STATED TASK -
Rewrite the records from the line with "Task: Open more options for Global" to the line with "point(126,879)", including the requests, and add 107 to every coordinate in the answers.

DATASET -
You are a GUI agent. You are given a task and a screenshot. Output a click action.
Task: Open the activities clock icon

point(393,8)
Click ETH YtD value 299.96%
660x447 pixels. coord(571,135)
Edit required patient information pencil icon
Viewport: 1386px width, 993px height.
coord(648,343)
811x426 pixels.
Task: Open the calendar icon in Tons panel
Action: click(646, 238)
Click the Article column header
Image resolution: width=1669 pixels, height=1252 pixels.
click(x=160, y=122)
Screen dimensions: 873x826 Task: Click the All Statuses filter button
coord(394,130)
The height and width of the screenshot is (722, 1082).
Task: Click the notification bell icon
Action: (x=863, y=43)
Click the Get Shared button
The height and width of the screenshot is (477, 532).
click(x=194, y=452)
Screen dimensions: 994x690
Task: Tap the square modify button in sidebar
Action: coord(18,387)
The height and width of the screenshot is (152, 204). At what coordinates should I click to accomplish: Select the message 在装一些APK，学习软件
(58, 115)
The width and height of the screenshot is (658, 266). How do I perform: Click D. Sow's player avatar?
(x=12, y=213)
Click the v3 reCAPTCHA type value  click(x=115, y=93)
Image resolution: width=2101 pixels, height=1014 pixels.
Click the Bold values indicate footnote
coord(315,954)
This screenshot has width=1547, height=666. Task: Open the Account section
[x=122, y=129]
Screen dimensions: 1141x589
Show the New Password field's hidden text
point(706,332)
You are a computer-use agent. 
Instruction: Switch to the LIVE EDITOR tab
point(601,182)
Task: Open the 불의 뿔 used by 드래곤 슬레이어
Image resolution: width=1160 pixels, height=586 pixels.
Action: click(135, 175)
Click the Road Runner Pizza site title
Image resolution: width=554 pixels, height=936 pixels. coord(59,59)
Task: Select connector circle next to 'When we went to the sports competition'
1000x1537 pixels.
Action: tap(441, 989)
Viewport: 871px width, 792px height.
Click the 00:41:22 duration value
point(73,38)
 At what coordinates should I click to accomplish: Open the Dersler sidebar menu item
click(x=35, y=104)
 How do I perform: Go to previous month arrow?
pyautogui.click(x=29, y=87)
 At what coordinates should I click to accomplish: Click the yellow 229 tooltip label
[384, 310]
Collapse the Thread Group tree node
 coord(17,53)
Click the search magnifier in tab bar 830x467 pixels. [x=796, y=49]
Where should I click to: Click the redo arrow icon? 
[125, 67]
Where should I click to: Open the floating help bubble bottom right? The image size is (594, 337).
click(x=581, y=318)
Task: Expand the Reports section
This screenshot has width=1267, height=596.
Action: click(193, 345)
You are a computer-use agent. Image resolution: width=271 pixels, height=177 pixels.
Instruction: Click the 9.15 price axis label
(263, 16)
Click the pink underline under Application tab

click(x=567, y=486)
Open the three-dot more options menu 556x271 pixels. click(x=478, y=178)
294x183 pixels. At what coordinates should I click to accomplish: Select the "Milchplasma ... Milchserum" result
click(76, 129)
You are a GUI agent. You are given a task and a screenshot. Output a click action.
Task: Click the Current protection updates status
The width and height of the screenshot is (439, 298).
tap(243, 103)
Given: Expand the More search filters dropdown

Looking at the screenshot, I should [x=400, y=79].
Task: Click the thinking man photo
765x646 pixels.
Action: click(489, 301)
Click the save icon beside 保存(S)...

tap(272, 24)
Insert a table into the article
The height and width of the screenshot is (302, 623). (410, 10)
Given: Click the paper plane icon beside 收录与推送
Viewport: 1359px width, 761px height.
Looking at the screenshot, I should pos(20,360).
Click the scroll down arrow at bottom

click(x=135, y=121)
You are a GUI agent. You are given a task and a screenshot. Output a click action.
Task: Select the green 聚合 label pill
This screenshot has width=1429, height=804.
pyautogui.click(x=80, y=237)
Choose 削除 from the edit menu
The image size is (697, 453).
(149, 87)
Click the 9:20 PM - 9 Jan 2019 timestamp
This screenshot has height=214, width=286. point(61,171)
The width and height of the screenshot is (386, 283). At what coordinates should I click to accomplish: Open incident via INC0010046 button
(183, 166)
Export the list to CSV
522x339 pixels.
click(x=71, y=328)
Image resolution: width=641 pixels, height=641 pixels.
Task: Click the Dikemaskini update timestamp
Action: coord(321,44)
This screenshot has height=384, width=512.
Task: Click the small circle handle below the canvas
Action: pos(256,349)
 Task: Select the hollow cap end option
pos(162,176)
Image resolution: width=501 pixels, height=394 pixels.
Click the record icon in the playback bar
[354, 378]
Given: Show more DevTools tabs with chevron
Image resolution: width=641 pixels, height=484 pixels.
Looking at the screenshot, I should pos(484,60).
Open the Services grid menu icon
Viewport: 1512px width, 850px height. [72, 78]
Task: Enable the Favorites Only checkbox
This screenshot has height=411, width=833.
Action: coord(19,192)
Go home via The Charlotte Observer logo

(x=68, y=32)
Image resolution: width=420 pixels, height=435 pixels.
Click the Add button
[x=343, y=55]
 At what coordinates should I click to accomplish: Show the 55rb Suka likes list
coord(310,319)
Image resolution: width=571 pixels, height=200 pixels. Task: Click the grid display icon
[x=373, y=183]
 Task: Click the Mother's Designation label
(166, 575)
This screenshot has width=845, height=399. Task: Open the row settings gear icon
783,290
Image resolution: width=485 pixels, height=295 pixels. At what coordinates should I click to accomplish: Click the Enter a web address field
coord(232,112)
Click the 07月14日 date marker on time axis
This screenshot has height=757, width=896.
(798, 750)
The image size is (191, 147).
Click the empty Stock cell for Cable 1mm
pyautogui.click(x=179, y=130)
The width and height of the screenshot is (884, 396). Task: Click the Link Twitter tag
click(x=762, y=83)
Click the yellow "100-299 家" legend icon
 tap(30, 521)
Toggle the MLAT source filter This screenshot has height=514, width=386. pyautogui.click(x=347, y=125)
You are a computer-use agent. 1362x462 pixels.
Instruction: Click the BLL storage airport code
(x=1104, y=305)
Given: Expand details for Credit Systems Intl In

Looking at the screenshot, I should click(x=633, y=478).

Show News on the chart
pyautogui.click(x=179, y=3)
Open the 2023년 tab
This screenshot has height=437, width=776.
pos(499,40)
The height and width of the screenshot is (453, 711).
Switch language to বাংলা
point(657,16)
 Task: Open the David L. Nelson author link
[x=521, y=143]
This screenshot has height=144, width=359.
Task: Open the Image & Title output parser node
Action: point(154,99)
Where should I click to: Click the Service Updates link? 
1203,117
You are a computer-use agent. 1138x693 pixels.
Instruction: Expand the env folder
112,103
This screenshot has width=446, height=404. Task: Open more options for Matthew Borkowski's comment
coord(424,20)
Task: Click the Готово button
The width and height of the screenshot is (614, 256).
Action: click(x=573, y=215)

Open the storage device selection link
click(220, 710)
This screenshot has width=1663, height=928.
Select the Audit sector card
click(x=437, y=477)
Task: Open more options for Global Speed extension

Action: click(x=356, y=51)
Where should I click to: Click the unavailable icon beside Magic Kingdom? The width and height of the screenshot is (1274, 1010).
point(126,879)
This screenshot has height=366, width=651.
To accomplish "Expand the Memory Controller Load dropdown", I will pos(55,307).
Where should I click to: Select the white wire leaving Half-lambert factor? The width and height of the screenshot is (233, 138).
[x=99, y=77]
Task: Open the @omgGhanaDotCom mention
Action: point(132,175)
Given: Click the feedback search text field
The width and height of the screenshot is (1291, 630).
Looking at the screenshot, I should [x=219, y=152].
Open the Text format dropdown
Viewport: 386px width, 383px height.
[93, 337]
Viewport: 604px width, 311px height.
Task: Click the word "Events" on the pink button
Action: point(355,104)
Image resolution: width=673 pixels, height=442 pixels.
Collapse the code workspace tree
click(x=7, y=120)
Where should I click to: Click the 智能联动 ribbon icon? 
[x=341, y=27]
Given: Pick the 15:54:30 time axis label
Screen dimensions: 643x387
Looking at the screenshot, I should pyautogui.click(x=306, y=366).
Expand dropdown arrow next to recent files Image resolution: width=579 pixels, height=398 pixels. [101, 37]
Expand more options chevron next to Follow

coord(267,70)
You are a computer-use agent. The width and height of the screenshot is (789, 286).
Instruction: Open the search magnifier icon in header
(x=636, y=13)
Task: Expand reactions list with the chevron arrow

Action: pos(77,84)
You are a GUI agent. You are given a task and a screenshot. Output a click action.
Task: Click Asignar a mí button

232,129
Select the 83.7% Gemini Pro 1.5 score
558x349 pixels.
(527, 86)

WORKED ANSWER -
Task: Open more options for Global Speed extension

Action: click(x=463, y=158)
Where should I click to: Click the unavailable icon beside Magic Kingdom? The width and height of the screenshot is (1274, 1010).
point(233,986)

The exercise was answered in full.